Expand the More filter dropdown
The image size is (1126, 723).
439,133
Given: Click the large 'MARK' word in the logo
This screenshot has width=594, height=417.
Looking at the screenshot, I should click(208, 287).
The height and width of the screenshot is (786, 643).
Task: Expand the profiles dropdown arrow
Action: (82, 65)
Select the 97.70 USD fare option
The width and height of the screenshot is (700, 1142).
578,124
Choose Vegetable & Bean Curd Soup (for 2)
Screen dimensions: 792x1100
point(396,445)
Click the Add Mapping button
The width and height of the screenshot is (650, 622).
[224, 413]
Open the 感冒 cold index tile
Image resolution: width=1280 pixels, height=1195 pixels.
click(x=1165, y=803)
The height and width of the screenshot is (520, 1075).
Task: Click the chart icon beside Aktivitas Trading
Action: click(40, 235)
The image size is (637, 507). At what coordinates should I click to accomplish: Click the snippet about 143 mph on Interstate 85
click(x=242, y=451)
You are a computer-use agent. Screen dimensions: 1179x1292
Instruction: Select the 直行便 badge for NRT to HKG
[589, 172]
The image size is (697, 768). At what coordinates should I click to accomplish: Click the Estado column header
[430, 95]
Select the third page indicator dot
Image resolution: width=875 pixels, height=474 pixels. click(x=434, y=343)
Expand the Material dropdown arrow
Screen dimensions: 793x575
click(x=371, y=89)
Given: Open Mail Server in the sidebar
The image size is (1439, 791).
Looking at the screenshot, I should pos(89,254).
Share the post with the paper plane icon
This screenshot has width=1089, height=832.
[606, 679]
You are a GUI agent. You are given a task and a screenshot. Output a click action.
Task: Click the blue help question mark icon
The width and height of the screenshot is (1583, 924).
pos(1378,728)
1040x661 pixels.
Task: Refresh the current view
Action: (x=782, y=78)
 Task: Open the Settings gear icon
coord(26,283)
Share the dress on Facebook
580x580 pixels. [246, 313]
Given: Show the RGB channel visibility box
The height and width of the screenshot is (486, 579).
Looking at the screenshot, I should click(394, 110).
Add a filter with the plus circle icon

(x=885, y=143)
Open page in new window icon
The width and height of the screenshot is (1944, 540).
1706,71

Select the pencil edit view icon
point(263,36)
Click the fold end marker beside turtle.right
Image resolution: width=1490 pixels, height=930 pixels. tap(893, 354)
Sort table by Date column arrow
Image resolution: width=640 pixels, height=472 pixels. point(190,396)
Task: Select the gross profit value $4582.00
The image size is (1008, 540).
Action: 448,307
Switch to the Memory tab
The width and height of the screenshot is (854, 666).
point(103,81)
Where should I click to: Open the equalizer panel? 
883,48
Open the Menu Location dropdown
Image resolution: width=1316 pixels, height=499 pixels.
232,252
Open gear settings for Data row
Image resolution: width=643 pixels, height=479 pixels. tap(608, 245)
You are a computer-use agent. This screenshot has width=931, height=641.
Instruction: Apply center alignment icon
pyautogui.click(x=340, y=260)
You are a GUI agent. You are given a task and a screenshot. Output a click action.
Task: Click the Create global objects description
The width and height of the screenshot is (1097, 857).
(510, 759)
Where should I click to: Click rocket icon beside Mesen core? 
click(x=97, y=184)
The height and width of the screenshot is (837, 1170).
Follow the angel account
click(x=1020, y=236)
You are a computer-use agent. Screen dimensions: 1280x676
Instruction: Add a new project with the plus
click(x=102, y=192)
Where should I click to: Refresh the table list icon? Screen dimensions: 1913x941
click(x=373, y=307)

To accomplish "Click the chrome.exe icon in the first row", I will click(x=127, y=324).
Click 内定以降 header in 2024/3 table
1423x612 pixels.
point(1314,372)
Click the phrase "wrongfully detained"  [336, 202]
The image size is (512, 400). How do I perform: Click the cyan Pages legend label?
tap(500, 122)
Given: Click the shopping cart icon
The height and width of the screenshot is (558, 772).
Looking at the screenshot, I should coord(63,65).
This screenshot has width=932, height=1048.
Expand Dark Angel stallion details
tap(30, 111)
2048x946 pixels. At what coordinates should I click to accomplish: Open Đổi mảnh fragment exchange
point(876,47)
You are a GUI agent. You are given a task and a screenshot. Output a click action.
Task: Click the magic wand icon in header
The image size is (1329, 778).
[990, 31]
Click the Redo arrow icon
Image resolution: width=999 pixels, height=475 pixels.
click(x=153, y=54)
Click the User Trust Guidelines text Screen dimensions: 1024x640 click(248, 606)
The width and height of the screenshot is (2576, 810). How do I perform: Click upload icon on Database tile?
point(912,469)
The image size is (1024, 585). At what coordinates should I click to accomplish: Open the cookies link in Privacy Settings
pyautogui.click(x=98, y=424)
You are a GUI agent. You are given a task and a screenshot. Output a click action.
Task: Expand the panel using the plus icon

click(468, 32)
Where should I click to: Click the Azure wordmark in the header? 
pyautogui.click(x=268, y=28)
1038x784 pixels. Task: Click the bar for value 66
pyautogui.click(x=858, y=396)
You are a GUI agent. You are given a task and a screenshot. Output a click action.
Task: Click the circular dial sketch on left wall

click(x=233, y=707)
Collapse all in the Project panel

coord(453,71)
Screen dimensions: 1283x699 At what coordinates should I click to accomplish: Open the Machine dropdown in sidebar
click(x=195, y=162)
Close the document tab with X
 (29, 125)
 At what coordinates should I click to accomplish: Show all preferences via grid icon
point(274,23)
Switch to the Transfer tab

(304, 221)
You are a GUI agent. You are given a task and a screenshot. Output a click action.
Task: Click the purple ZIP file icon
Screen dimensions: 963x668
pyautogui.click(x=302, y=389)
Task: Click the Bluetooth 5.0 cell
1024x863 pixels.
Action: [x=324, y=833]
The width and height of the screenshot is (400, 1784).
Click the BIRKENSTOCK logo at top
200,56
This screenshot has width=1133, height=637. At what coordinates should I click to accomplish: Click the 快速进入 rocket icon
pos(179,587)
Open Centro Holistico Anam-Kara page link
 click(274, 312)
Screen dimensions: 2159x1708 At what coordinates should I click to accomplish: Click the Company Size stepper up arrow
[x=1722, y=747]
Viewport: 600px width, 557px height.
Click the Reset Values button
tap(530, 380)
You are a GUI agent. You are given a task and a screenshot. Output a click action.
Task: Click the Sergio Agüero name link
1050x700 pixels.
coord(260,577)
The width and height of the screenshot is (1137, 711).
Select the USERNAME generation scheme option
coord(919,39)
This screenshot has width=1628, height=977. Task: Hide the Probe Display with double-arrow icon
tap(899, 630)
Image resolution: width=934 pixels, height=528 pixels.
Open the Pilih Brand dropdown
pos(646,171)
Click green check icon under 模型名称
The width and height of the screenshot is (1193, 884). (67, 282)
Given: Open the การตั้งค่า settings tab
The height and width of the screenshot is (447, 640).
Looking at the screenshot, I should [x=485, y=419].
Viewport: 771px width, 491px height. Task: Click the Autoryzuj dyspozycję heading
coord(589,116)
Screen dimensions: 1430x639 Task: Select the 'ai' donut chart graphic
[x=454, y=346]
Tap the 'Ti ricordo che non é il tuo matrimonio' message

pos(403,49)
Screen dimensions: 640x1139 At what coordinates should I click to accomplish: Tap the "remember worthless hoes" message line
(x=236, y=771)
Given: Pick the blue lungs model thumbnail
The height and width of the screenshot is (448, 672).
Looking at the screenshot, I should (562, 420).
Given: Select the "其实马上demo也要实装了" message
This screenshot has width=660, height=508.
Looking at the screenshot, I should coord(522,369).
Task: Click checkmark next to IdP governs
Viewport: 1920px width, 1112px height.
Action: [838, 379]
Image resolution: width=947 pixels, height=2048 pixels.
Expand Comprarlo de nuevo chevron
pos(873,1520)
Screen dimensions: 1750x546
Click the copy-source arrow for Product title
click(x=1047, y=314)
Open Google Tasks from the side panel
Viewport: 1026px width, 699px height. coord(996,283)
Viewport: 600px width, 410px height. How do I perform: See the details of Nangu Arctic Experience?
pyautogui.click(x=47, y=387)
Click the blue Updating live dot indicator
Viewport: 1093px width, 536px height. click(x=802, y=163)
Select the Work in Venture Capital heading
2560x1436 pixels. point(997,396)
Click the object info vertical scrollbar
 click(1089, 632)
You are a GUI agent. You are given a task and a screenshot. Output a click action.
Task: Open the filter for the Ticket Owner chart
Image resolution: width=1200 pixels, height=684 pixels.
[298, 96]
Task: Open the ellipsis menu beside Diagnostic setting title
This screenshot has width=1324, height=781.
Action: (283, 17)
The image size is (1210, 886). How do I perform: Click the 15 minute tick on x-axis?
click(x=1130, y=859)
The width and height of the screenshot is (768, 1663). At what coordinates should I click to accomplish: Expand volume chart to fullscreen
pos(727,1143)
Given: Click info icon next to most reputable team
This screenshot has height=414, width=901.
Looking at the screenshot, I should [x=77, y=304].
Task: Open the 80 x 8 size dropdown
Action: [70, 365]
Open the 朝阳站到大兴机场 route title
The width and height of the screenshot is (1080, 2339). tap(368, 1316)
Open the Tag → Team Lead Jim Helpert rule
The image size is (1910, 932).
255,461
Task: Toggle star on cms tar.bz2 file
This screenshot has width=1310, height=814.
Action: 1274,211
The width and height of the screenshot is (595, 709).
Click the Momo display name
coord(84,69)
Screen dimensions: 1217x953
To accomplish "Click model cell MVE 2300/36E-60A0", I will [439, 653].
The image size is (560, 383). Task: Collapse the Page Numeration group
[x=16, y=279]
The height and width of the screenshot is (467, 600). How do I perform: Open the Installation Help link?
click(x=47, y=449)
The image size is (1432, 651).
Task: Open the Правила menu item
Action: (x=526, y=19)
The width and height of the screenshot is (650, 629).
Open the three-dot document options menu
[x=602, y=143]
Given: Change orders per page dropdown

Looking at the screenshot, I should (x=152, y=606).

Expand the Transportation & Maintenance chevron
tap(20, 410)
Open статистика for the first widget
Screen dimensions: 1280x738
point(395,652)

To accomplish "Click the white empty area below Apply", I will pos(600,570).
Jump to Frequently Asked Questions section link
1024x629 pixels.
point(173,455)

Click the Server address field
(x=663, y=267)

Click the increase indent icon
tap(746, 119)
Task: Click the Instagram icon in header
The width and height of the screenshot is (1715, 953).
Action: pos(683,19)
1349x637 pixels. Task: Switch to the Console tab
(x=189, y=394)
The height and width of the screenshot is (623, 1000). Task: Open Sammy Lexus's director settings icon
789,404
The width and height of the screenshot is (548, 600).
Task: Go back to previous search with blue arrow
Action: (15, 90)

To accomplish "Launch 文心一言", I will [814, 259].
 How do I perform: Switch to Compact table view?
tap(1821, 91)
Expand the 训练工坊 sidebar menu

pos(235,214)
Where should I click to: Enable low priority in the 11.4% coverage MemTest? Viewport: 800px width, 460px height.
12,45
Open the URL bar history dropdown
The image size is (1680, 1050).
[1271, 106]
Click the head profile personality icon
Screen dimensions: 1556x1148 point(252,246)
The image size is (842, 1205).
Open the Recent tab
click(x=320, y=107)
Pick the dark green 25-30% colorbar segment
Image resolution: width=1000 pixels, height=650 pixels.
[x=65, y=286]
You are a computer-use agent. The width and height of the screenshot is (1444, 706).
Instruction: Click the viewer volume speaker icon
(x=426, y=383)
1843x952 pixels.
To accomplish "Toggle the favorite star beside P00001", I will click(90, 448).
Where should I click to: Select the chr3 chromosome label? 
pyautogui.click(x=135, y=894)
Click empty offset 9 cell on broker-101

• [What to produce] Wherever a line in the data above contains the word "Toggle", copy that line.

• [Expected output]
Task: Toggle star on cms tar.bz2 file
To accomplish "Toggle the favorite star beside P00001", I will click(90, 448).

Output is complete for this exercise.